幸せとは、死からの距離が保てている状態だという(写真:Personal Belongings/shutterstock)

 幸せって何だろう。自分は今、幸せなのか。誰しもが生きている限り、一度は自分にそう問いかけるだろう。

「ヒトに限らず生き物全てにとっての幸せとは、『死からの距離が保てている状態』だ」と語るのは、小林武彦氏(東京大学定量生命科学研究所教授)だ。なぜ「幸せ」をそのように定義するのか、テクノロジーはヒトを幸せにするのか、私たちが不幸を感じてしまう原因はどこにあるのか──。『なぜヒトだけが幸せになれないのか』(講談社)を上梓した小林氏に話を聞いた。(聞き手:関瑶子、ライター&ビデオクリエイター)

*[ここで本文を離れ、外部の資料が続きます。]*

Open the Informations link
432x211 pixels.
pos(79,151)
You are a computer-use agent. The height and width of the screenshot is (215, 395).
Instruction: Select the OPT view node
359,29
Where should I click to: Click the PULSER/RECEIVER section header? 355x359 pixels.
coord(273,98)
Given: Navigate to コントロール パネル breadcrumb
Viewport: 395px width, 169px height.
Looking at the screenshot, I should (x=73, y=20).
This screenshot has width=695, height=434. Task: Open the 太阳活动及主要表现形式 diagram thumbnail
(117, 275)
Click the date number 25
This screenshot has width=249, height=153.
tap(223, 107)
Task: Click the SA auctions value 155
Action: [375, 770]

──本書では、生き物にとっての「幸せ」を「死からの距離が保てている状態」と定義しています。

小林武彦氏(以下、小林):これまで私は『生物はなぜ死ぬのか』『なぜヒトだけが老いるのか』(いずれも講談社)という2冊の本を上梓してきました。

 前者は、「死」という行為が進化においていかに重要だったか、死の意味を生物的に考察するものでした。そして後者では、「死」に至る前の「老化」について論じました。「死」も「老化」も生の終着点に近い要素です。

 生きていなければ、老いることも死ぬこともできません。つまり「生きている」こと自体が非常に重要な現象です。けれども、生きていることに生物学的な意義があるのかと問われたとき、それに明確な回答を返すことができる人は多くはないでしょう。

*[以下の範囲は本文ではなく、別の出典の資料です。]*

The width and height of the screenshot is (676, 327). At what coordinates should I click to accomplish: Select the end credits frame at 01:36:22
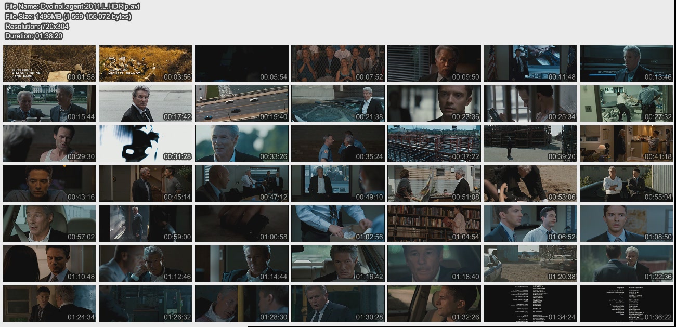click(627, 304)
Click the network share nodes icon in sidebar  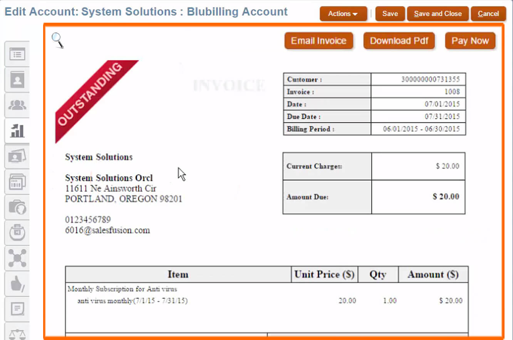17,258
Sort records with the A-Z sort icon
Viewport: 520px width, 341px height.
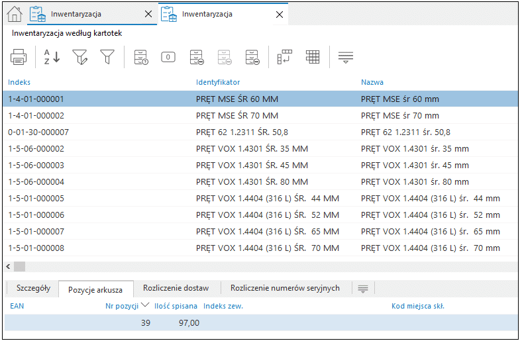(x=52, y=58)
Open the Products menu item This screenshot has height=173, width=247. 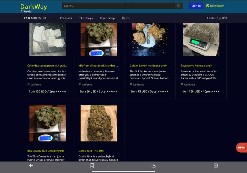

 それでもヒトは常に思考する生き物で、生きていることに太古から意味を見出そうとしてきました。そうして編み出したのが「幸せ」という魔法の言葉です。生きていることの目的が「幸せ」であることに他ならないと、ヒトは思うようになりました。

 けれども、ヒトにとっての「幸せ」は極めて多義的であり、多様な意味を内包しています。私は生物学者として、すべての生物に共通する「幸せ」、すなわち生きるための動機の根源とは何かを模索したいと考えました。

 そうして思いついたのが「死からの距離が保たれている状態」です。これこそ、ヒトとその他すべての生物に共通する「最大公約数的な幸せ」の定義であると私は考えています。

──多くの日本人を含め、現代の先進国に暮らす人々は、おおむね死からある程度距離を保てている状態にあると思います。にもかかわらず、私たちは「足りない」と感じ、より豊かさを求めてしまう傾向があります。

小林:私はそれを、書籍の中で「ベター志向」と呼んでいます。

 ベター志向は、豊かさゆえに生じるものではなく、ヒトのみが有する性質です。他の生物は、よりよい状態を追い求めることはあまりしません。自然と調和し現状維持でいいのです。

 けれどもヒトは、現状に満足することなく、必ず次の「もっと良いもの」を探し求め、常により優れたものを創り出そう、獲得しようと努めます。この性質が人類の発展を支えてきたのも事実です。

 ですが、幸せが「死からの距離が保てている状態」だとすれば、同時に「死」という存在がなければ幸せを実感できないとも言えるでしょう。したがって、「ベター志向」によって「死」から十分遠ざかり、それを意識することが少なくなった状態においては、かえって幸せを感じにくくなっているのではないかと思います。

──書籍で、ヒトは「他者と自身を比べるのが得意な性質」であると述べています。その性質によって、現代ではかえって幸せを感じにくくなるともありました。